1. Tool count matters

We started with 16 tools, then reduced to 10 active + 5 deferred. Models degrade on long tool lists (Codex uses 7, Claude Code uses 7 + deferred). Our sweet spot: 10 in prompt, 5 loaded on demand.

2. Trust metadata prevents injection

Every read() output gets a header: [path | trusted/untrusted]. Only root AGENTS.md and README.md are trusted. This simple annotation helps the LLM distinguish system files from user content that may contain injection.

3. Pre-LLM classification saves tokens

The pipeline state machine blocks 100% of obvious threats before the LLM sees them. Zero token cost, zero hallucination risk. ML classifiers (ONNX, 22M params) run in <10ms.
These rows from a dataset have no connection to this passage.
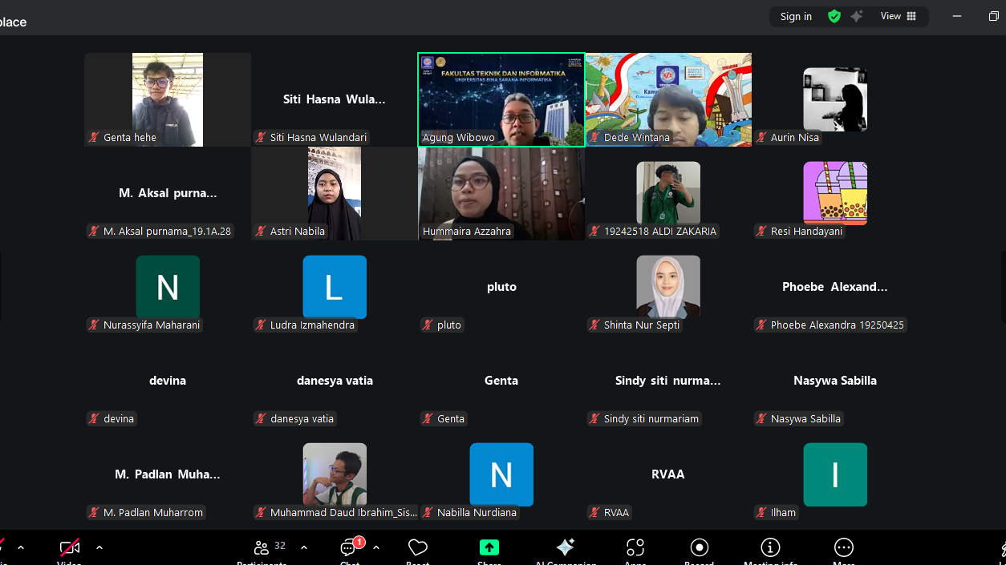Start recording with the Record icon

[x=699, y=548]
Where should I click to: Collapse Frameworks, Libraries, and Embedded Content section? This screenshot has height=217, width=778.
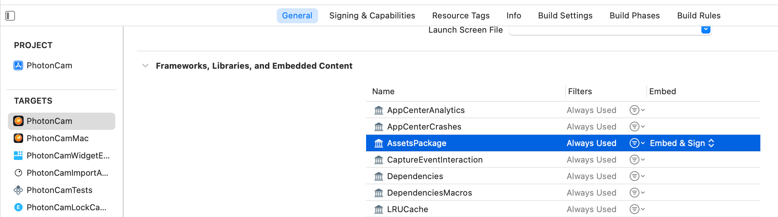coord(145,66)
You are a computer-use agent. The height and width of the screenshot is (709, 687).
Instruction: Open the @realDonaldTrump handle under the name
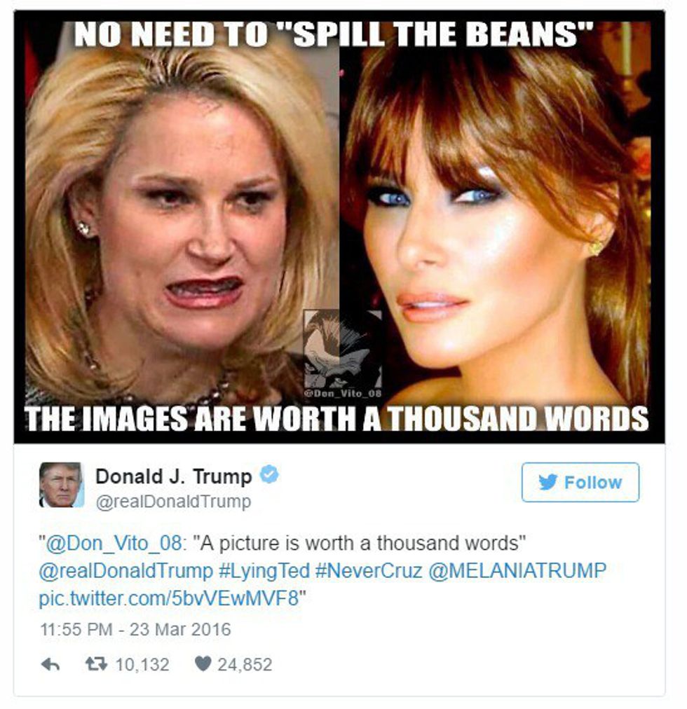coord(173,502)
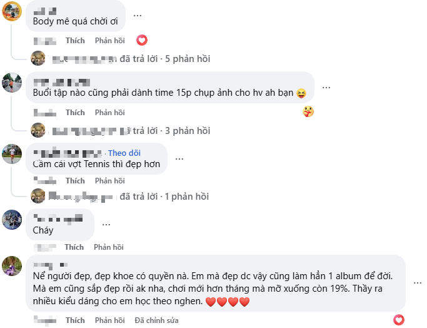Click the emoji reaction under the 15p comment
Viewport: 427px width, 328px height.
click(x=308, y=112)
4. Batch tools save round-trips

ReadAllTool reduced our hardest task from 48 tool calls to 4. Each tool call costs one LLM round-trip (2-5 seconds). Batch tools pay for themselves when they save 3+ round-trips.
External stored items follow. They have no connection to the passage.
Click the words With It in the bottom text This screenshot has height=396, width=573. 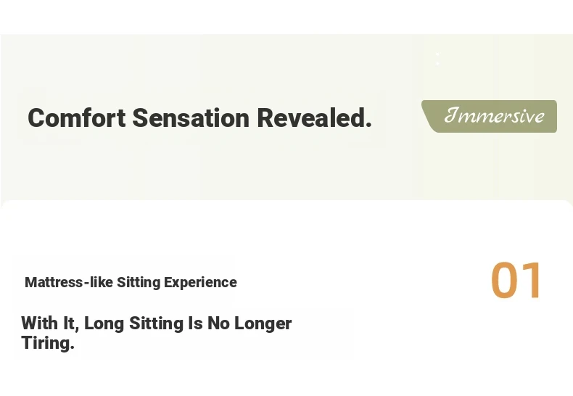pos(50,323)
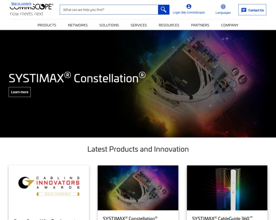Screen dimensions: 276x220
Task: Expand the SOLUTIONS navigation item
Action: pyautogui.click(x=109, y=25)
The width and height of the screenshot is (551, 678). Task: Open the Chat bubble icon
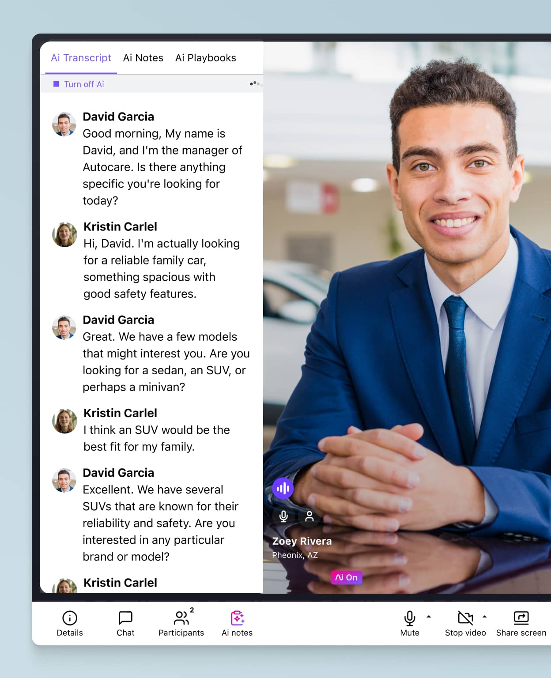[125, 618]
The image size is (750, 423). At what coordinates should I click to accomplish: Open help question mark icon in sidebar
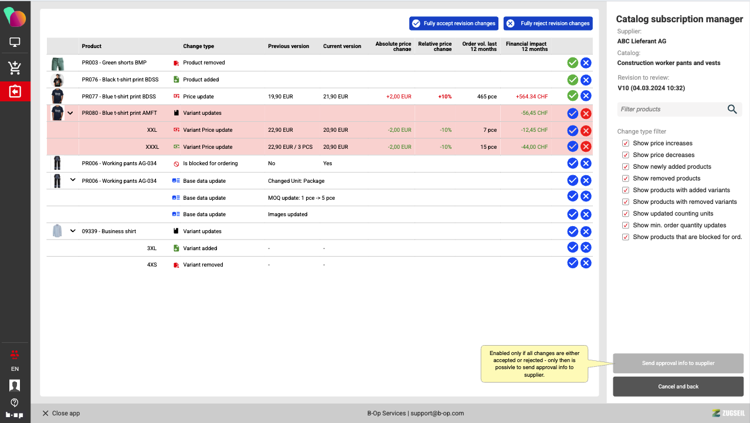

5. Smart search beats grep

SearchTool tries: exact match, then name variants, fuzzy regex, and Levenshtein on filenames. This cascade handles typos, name ordering (“Smith John” vs “John Smith”), and partial matches without explicit configuration.

6. JSON auto-repair is essential

LLMs produce broken JSON: trailing commas, unquoted keys, missing brackets. WriteTool auto-repairs via llm_json before writing. This turned ~15% of failed writes into successes.

7. The model matters less than the architecture

Model Score Cost
Nemotron 120B (free) 93% $0
GPT-5.4 77% $54/day
MiniMax M2.5 ~85% $0.27/M

The cheapest model scored highest because the architecture (pipeline, classifiers, skills, tools) handles 80% of the work. The LLM only needs to make the remaining 20% of decisions.

Code

Quick start

[dependencies]
sgr-agent = { version = "0.7", features = ["tools-all"] }
use sgr_agent::tools::{LocalFs, ReadTool, WriteTool, SearchTool, ShellTool};
use sgr_agent::registry::ToolRegistry;

let fs = Arc::new(LocalFs::new("."));
let tools = ToolRegistry::new()
    .register(ReadTool(fs.clone()))
    .register(WriteTool(fs.clone()))
    .register(SearchTool(fs.clone()))
    .register(ShellTool);

The framework is open-source (MIT) on crates.io.